John Russell, Viscount Amberley, was a British politician and writer. He was the eldest son of John Russell, who twice served as Prime Minister of the United Kingdom, and father of the philosopher Bertrand Russell. Amberley is known for his unorthodox views on religion and for his active support of birth control and women's suffrage, which contributed to the end of his short career as Liberal Member of Parliament.

George Bedborough Higgs was an English bookseller, journalist and writer who advocated for a number of causes, including sex reform, freethought, secularism, animal rights, vegetarianism, and free love. He was the secretary of the Legitimation League and editor of the League's publication The Adult: A Journal for the Advancement of freedom in Sexual Relationships. Bedborough was convicted for obscenity in 1898, after being caught selling a book on homosexuality; the case of Regina v. Bedborough, has also been referred to as the Bedborough case or Bedborough trial.

Annie Besant was a British socialist, theosophist, women's rights activist, writer, orator, educationist, and philanthropist. Regarded as a champion of human freedom, she was an ardent supporter of both Irish and Indian self-rule. She was a prolific author with over three hundred books and pamphlets to her credit. As an educationist, her contributions included being one of the founders of the Banaras Hindu University.

Charles Bradlaugh was an English political activist and atheist. He founded the National Secular Society in 1866.

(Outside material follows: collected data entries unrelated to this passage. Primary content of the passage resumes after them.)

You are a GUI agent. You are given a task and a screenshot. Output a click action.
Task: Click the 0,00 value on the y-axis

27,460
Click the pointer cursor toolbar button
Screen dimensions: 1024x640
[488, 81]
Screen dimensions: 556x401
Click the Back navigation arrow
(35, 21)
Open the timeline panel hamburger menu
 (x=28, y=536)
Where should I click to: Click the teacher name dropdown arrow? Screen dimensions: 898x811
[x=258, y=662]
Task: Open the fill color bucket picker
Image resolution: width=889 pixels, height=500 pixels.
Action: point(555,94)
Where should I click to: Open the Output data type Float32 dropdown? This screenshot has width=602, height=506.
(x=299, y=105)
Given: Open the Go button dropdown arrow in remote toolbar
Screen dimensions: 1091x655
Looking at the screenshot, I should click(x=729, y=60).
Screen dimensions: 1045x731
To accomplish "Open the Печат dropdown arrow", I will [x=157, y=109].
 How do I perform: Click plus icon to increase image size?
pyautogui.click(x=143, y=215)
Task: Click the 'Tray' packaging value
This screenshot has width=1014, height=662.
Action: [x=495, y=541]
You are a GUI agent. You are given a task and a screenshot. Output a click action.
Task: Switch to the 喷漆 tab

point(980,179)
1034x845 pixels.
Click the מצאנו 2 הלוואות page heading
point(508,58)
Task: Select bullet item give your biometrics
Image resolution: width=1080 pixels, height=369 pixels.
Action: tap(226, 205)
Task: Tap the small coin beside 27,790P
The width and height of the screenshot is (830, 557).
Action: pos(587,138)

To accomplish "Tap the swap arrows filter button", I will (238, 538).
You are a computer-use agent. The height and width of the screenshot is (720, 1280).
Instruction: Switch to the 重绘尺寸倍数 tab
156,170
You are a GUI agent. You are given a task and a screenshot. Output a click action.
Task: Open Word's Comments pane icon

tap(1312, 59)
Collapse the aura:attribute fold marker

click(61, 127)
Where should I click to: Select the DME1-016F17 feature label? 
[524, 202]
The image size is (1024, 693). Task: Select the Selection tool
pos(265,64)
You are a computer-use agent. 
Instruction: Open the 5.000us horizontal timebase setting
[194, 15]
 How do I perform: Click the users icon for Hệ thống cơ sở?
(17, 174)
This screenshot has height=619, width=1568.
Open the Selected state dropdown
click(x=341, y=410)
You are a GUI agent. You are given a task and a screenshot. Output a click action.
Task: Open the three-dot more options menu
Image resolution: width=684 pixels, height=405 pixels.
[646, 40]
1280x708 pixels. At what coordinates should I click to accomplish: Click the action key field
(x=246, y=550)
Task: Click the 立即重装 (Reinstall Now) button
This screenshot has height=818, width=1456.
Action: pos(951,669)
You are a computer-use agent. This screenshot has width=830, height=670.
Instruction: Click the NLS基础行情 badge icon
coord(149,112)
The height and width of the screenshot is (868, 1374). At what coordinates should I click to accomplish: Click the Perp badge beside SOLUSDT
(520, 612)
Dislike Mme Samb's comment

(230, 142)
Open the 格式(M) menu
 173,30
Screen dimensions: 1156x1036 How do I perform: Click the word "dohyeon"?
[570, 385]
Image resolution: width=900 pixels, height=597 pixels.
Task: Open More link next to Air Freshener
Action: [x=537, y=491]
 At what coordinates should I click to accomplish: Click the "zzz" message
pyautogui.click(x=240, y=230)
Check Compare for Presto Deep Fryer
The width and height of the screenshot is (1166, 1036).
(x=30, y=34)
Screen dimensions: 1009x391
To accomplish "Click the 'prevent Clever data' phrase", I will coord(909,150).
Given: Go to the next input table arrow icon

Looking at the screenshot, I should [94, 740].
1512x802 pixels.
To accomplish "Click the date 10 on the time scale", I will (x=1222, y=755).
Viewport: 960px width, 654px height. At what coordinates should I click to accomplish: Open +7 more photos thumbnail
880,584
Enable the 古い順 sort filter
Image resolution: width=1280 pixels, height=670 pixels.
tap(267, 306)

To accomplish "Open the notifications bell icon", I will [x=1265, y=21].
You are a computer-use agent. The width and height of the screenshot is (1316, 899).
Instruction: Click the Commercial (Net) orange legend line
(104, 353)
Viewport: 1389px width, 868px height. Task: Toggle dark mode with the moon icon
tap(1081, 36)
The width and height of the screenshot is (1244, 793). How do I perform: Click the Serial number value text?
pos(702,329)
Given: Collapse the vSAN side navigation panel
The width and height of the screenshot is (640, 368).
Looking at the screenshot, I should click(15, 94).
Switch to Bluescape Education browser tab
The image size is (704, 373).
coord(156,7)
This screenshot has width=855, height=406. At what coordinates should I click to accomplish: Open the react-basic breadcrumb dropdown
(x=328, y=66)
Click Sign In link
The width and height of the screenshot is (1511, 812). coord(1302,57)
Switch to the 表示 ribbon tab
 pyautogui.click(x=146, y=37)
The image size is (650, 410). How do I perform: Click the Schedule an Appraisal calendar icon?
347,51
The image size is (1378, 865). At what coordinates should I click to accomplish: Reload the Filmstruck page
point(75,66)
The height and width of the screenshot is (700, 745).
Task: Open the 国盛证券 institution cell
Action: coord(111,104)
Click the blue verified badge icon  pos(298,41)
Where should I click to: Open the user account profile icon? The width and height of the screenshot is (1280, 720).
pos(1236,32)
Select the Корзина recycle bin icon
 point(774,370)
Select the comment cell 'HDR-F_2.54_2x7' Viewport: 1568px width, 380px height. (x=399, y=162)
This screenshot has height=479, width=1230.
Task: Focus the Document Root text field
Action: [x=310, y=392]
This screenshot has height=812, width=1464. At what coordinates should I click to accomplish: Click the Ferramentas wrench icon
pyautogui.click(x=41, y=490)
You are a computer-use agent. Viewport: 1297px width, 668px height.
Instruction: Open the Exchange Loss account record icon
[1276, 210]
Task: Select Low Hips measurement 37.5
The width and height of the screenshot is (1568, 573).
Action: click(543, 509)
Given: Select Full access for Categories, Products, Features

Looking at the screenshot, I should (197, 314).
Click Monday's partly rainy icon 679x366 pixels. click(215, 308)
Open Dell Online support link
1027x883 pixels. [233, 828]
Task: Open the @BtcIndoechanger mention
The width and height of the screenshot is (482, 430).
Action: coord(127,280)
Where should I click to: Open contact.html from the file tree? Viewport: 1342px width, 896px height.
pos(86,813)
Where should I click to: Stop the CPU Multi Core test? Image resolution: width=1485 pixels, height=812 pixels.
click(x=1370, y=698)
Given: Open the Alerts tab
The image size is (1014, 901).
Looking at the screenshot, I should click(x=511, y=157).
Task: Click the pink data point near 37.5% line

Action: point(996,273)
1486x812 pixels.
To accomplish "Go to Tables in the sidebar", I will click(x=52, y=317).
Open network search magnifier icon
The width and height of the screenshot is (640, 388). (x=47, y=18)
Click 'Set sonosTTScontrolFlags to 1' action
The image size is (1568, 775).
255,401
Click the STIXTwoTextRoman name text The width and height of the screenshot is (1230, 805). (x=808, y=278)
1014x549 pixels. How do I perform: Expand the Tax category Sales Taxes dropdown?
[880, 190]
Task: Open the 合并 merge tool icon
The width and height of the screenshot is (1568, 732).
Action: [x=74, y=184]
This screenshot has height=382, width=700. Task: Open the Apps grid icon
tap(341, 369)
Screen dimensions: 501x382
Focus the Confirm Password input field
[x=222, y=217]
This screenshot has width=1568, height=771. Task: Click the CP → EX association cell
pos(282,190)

Helen Brook, CBE, born Helen Grace Mary Knewstub, was a British family planning adviser who in 1964 founded the Brook Advisory Centres with the primary aim of reducing the number of illegal abortions and "to inculcate a sense of sexual responsibility in the young". She was appointed CBE in 1995. On 14 December 2016 she was named as one of seven women chosen by BBC Radio Four's Woman's Hour for their 2016 Power List of women deemed to have had the greatest influence on women's lives over the past 70 years.

Richard Carlile was an important agitator for the establishment of universal suffrage and freedom of the press in the United Kingdom.

Caroline Merula Deys was a British family planning doctor and later general practitioner. She won a key case against a General Medical Council complaint in 1972 that had been motivated by her work on legalising abortion in the UK. She performed around 4750 vasectomies in the 1970s, when she was the only female doctor specialising in the procedure in Europe.

Wendy Elsa Greengross was a British general practitioner and broadcaster. The Independent called her "a pioneering counsellor and one of the leading figures in fighting for equal rights for the disabled and the elderly".

Norman Haire, born Norman Zions was an Australian medical practitioner and sexologist. He has been called "the most prominent sexologist in Britain" between the wars.

Francis Place was an English social reformer.

Margaret Amy Pyke was a British family planning activist and pioneer. A founding member of the British National Birth Control Committee (NBCC), later known as the Family Planning Association (FPA), she succeeded Lady Gertrude Denman as chairman of that organization in 1954.

Katharine Louisa Russell, Viscountess Amberley, often referred to as Kate, was a British suffragist and an early advocate of birth control in the United Kingdom. She was the mother of the philosopher Bertrand Russell.

Lady Henry Somerset was a British philanthropist, temperance leader and campaigner for women's rights. As president of the British Women's Temperance Association she spoke at the first World's Woman's Christian Temperance Association convention in Boston in 1891.

Marie Charlotte Carmichael Stopes was a British author, palaeobotanist and campaigner for eugenics and women's rights. She made significant contributions to plant palaeontology and coal classification, and was the first female academic on the faculty of the University of Manchester. With her second husband, Humphrey Verdon Roe, Stopes founded the first birth control clinic in Britain. Stopes edited the newsletter Birth Control News, which gave explicit practical advice. Her sex manual Married Love (1918) was controversial and influential, and brought the subject of birth control into wide public discourse. Stopes publicly opposed abortion, arguing that the prevention of conception was all that was needed, though her actions in private were at odds with her public pronouncements.

Alice Vickery was an English physician, campaigner for women's rights, and the first British woman to qualify as a chemist and pharmacist. She and her life partner, Charles Robert Drysdale, also a physician, actively supported a number of causes, including free love, birth control, and destigmatisation of illegitimacy.